We are seeking a highly skilled MES Developer to work at our client site in LA.
This is a hybrid role.
As an MES Developer, you will play a crucial role in architecting, implementing, and integrating solutions that enhance manufacturing processes in a regulated environment.
Your technical expertise, attention to detail, and communication skills will be essential in leading cross-functional teams and delivering high-quality MES solutions.
Essential Duties and Responsibilities:
Architecting, implementing, and integrating solutions focused on tracking, analyzing, and improving manufacturing processes in a regulated environment.
Designing data management strategies for integrating MES solutions with JDE and plant automation equipment (DeltaV).
Conceptualizing solutions during the design phase of project life cycles.
Configuring, programming, debugging, and testing manufacturing execution systems (MES).
Creating documentation, including project design traceability documentation, test cases, and more.
Leading and guiding cross-functional teams from concept to deployment in MES projects of any size.

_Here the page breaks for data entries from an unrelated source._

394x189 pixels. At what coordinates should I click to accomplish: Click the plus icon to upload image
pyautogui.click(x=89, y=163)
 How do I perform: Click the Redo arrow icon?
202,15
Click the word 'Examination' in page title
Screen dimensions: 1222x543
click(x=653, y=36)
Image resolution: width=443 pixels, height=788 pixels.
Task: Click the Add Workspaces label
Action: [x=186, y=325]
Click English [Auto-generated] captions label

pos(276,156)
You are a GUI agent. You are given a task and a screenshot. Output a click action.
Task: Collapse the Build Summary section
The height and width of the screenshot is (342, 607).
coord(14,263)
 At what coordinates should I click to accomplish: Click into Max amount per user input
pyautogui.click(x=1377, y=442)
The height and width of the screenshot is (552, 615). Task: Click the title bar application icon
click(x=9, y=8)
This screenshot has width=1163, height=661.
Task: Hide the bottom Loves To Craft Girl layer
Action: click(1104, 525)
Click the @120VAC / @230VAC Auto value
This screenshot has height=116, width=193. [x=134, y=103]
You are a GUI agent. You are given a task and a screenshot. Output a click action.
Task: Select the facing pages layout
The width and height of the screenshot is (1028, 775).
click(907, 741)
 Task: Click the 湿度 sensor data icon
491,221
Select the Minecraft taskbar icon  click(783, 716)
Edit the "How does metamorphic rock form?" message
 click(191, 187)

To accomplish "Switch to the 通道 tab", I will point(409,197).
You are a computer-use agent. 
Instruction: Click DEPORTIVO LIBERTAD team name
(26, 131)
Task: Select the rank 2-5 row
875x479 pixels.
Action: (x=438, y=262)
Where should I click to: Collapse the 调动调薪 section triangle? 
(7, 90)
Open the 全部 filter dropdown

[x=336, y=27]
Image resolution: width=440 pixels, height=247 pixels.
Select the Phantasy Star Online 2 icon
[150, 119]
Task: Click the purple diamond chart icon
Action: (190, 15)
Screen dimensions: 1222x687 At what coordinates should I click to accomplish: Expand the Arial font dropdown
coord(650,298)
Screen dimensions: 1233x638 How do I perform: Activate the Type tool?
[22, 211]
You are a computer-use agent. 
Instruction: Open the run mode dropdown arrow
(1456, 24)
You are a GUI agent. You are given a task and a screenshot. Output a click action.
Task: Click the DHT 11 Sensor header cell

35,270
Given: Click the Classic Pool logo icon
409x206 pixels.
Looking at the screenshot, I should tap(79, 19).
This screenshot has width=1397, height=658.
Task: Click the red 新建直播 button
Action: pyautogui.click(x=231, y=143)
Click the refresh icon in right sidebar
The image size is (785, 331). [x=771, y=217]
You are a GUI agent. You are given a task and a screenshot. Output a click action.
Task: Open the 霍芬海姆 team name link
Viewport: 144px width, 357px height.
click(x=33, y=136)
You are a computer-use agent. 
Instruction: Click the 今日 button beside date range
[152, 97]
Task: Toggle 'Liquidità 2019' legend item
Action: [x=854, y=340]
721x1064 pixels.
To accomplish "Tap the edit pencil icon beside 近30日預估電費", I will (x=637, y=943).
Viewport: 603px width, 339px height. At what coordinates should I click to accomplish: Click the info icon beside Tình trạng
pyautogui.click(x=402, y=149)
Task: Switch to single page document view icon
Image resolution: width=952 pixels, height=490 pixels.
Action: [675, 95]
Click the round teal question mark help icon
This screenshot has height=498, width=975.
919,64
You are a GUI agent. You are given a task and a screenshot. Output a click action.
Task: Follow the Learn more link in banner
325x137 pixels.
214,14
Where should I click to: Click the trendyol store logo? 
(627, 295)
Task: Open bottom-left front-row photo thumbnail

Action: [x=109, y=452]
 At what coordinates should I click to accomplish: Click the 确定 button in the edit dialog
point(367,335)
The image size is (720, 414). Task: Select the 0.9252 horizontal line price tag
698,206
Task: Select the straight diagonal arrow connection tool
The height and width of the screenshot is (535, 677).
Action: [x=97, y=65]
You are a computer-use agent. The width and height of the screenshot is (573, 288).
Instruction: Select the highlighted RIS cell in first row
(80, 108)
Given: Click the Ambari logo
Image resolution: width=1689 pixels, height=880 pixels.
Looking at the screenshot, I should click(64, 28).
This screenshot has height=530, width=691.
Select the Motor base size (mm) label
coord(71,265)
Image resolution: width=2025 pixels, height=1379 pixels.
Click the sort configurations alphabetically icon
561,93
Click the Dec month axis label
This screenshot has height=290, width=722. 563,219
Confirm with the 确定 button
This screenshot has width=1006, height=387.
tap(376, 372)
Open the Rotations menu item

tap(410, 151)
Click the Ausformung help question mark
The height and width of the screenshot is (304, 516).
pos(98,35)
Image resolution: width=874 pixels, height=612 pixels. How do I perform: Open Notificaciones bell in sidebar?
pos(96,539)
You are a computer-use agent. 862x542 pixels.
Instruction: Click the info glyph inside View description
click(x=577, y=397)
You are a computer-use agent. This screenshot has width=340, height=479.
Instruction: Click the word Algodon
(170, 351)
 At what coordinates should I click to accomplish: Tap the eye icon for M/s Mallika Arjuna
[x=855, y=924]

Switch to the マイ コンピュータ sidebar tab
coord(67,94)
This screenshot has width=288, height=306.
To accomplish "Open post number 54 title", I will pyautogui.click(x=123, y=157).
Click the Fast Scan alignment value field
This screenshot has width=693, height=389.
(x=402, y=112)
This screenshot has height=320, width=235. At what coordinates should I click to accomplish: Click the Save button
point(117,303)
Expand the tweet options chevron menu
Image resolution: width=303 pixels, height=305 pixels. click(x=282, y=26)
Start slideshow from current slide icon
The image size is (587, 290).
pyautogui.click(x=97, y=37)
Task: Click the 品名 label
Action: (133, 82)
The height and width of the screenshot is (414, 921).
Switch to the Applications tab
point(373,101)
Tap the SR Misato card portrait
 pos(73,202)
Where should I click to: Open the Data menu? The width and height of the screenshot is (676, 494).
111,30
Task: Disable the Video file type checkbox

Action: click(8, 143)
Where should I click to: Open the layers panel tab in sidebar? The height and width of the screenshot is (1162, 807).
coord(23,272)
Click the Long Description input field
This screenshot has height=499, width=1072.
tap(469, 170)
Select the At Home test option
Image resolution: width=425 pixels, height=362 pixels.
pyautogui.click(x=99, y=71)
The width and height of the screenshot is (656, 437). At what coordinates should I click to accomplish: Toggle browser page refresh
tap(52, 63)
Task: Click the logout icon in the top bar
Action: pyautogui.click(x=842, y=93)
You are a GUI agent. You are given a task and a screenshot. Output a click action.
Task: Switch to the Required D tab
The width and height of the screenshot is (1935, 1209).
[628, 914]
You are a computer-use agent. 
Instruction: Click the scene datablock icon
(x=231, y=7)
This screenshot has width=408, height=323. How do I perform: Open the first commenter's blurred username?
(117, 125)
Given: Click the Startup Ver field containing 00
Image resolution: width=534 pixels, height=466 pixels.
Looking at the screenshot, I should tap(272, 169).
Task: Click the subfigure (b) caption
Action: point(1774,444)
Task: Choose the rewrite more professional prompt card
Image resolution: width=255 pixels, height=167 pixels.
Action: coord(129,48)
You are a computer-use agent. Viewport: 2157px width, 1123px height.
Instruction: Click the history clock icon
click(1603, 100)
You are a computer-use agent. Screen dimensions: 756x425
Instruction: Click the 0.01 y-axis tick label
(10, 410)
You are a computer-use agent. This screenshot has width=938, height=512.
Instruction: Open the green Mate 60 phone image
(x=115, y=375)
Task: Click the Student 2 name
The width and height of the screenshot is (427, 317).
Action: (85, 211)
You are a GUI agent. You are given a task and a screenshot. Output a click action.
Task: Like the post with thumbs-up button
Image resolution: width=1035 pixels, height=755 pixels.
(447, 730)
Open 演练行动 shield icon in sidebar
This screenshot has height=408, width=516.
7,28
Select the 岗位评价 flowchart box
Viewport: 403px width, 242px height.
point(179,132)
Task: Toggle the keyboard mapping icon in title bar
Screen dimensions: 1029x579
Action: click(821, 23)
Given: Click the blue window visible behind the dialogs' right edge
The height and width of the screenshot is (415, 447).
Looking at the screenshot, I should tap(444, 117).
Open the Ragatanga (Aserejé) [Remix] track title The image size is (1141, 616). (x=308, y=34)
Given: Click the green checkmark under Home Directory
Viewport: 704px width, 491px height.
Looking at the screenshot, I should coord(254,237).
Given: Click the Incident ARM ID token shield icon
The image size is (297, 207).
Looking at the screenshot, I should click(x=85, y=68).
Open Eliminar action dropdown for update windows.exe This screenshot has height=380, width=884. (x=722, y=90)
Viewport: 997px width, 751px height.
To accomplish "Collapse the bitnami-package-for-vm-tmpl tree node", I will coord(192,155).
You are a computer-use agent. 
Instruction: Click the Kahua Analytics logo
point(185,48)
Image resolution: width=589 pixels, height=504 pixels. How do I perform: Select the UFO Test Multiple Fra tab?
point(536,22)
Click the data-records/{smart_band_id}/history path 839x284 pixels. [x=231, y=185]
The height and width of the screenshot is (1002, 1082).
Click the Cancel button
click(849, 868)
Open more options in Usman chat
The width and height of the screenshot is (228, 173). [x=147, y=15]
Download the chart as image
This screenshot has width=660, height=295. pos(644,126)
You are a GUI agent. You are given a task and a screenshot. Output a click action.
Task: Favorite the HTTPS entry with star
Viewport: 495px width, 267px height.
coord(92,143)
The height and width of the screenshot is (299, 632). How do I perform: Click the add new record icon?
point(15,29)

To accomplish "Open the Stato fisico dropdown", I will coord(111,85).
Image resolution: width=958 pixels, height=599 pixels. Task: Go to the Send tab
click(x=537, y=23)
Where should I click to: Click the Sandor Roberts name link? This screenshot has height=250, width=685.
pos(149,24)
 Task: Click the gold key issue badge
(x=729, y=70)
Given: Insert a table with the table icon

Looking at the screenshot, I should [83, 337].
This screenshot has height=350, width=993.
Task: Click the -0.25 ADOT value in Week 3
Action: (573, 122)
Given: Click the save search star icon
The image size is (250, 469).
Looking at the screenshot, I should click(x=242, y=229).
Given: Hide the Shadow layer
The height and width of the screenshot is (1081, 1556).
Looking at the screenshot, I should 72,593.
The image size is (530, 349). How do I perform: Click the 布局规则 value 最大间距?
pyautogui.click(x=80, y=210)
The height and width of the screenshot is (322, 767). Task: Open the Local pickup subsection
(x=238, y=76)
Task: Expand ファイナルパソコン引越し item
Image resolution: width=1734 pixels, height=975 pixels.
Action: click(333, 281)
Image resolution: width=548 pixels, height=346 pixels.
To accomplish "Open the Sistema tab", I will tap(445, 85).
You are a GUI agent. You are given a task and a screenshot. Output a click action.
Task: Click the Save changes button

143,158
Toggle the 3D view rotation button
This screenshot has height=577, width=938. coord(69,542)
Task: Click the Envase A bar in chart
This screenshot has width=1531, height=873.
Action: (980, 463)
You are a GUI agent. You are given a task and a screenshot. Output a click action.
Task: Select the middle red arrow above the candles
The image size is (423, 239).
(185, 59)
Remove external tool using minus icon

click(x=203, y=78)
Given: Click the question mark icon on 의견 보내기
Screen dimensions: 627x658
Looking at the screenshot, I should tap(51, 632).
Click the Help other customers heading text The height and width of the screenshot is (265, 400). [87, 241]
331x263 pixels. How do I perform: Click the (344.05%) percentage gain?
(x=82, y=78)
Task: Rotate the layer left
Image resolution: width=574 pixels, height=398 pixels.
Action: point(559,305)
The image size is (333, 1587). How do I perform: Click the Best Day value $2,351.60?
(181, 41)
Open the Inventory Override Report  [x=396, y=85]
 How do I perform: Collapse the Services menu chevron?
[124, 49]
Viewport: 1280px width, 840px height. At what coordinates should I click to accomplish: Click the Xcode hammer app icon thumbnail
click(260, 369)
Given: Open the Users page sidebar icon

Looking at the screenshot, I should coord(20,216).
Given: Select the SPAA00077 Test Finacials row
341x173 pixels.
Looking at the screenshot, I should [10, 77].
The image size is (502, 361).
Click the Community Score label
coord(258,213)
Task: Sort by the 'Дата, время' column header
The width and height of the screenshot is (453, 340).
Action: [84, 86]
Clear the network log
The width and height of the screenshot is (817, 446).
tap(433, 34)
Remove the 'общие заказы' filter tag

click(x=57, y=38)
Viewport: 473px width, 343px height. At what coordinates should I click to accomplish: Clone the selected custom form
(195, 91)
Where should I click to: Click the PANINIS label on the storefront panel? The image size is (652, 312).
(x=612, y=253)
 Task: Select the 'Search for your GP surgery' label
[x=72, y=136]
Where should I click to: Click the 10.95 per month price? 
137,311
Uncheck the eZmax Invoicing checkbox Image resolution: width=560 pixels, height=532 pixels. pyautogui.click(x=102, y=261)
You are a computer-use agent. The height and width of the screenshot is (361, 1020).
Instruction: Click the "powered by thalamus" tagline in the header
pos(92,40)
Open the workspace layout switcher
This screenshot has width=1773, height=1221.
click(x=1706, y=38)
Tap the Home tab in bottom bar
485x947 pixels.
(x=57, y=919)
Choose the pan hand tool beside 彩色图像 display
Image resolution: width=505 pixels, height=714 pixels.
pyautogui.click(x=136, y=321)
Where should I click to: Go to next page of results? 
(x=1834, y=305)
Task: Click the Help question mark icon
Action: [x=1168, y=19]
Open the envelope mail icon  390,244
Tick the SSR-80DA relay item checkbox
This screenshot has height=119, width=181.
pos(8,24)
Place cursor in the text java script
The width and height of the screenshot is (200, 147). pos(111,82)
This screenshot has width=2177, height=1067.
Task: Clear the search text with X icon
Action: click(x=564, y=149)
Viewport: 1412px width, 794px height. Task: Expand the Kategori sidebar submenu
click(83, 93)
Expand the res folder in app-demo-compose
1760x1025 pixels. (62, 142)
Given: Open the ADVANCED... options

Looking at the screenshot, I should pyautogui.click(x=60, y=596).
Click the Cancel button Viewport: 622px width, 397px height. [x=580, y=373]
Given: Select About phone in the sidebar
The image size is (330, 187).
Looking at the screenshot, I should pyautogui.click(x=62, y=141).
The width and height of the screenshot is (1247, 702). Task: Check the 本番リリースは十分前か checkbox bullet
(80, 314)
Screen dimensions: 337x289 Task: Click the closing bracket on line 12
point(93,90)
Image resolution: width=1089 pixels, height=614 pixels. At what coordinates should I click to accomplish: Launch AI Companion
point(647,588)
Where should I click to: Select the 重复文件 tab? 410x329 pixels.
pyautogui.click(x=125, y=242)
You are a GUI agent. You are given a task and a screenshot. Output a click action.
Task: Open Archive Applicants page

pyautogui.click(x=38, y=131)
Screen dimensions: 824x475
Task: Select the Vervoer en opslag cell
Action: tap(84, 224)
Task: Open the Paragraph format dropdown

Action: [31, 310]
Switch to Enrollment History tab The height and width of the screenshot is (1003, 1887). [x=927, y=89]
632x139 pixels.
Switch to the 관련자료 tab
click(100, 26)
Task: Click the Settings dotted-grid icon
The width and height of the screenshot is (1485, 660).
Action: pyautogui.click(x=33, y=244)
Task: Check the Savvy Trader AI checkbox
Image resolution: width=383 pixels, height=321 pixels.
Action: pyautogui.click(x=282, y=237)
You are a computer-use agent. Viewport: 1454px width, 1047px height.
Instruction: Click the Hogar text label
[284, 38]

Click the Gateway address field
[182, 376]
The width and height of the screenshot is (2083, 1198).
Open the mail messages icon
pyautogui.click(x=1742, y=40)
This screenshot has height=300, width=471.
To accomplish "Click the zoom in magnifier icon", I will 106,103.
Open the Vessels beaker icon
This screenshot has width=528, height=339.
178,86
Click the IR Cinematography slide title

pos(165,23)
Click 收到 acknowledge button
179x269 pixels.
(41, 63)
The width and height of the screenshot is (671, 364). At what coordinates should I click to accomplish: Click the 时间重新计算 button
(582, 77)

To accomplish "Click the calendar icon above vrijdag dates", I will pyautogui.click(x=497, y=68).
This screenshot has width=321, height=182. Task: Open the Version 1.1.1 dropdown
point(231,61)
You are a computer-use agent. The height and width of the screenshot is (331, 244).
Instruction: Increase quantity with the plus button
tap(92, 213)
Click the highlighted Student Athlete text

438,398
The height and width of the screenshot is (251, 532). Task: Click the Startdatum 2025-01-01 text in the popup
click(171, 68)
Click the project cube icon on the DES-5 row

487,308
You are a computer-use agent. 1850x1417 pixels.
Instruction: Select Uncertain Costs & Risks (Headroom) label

Engaging in customer-facing interactions and demonstrating technical communication skills.
Mentoring colleagues on MES expertise and knowledge base.
Technology Requirements:
ERP Platform: JDE
MES Platform: Siemens Opcenter Execution Process (formerly known as SIMATIC IT Unified Architecture for Process Industries)
Distributed Control System (DCS): DeltaV
Database Platforms: Microsoft SQL, Oracle, etc.
Project Documentation: Microsoft Office
Education and Skills Requirements:
Experience in MES Implementation, preferably Siemens Opcenter.
Minimum 5 years of working experience with JDE, Siemens Opcenter, DeltaV, and database platforms.
Minimum 5 years of working experience in the pharmaceutical/biotech industries.
Familiarity with FDA regulations and CFR 21 Part 11, cGMP.
Technical attitude with the ability to learn new systems quickly.
Demonstrated in-depth technical capabilities in system-supported manufacturing in a regulated environment.
Meticulous, conscientious, analytical, focused, and self-starter individual.
Excellent communication skills – both verbal and written.